**** Input rows ****
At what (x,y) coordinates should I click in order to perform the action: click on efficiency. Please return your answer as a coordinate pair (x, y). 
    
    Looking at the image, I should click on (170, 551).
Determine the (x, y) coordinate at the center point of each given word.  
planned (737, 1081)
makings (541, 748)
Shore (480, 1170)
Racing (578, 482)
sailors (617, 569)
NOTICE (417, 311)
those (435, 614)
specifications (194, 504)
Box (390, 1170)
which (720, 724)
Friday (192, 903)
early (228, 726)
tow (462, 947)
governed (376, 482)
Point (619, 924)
****
Set problem » How many lines of the items above contain the word "should"? Reply with the number alone.

Solution » 2